Dr. Lisa Baron, a radiologist, and her cancer surgeon husband, Paul, last year set out to battle breast cancer. The disease accounts for 32% of all female cancer cases in South Carolina and is the second leading cause of cancer deaths among South Carolina women.

Between 1996 and 2001, breast cancer killed 3,519 South Carolina women, and the Palmetto State ranks 19th in the nation for breast cancer deaths, according to the South Carolina Department of Health and Environmental Control.

In the United States, breast cancer is the leading cause of death in women ages 20 to 59, according to the Susan G. Komen Breast Cancer Foundation. Since 1960, the incidence of breast cancer has increased about 2% a year.

The Barons sought to fight breast cancer not just on the medical but on the educational, psychological and social fronts. They said it was crucial that access to breast cancer screening overcome financial, geographic and cultural barriers, and be open to all women. They also believed their fight against the disease would be more efficient if women had the convenience of a number of different services under one roof.

Through private donations and grants from organizations like the American Cancer Society, the Barons raised nearly $1 million to start the Charleston Breast Center in West Ashley.

The independent, nonprofit facility provides mammograms, diagnosis, coordinated treatment, breast cancer education and psychosocial support for breast cancer victims and their families. It also performs community outreach initiatives and serves as a site for clinical trials. It is the state’s only such facility not affiliated with a hospital, Lisa Baron said.

When the Charleston Breast Center opened in mid-March, patients came through the doors almost immediately. The facility daily performs anywhere from 10 to 15 mammograms and is already booked through May for mammography screenings.

The center helps take up the breast-screening slack that resulted when Tricounty Radiology Associates in Mount Pleasant, which did about 15,000 mammograms a year, stopped performing the service in December. Tricounty cited a lack of digital mammography equipment space in the new facility it was moving to and competition from hospitals and women’s centers.

Community-based

The Charleston Breast Center’s seven-member staff includes two full-time doctors. However, oncologists, radiologists, therapists and other professionals throughout the tri-county medical community offer their services to the center.

The center has ties with community organizations like the Charleston branch of the Komen Foundation, which moved its office to the center, and with the West Ashley-based Center for Women. The Charleston Breast Center also works with all tri-county hospitals.

The center has embarked on two community outreach programs. One is aimed at black women, among whom the mortality rate from breast cancer is 32% higher than among white women, according to the Centers for Disease Control. The other, in which the center works with Our Lady of Mercy Community Outreach Services Inc. on Johns Island, targets Hispanic women. Both initiatives seek to educate women about breast cancer.

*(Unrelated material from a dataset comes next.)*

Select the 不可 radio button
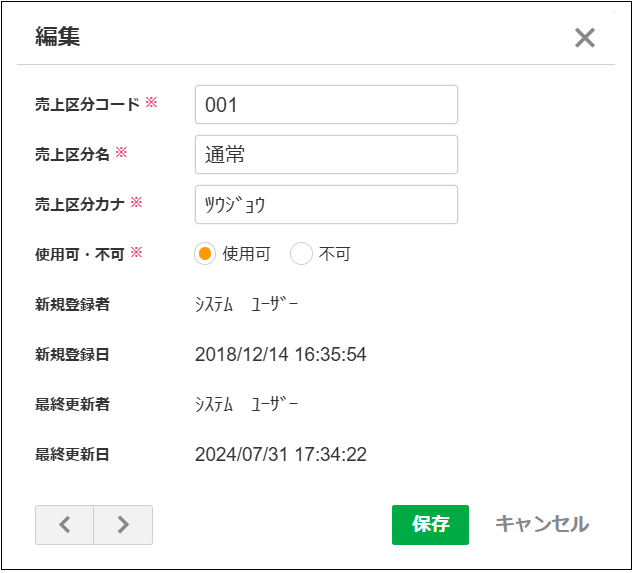 [x=301, y=254]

Located at 1930 Charlie Hall Blvd., the center is near a Charleston Area Regional Transportation Authority bus stop so that women without cars can still get to the center.

Baron urges women not to feel complacent if their mammogram does not detect breast cancer.

“Mammograms can’t find all cancer,” Baron pointed out. “That’s why women have a responsibility to take responsibility for their health care.”

That responsibility includes communicating with their health care providers, getting educated about breast cancer and avoiding smoking.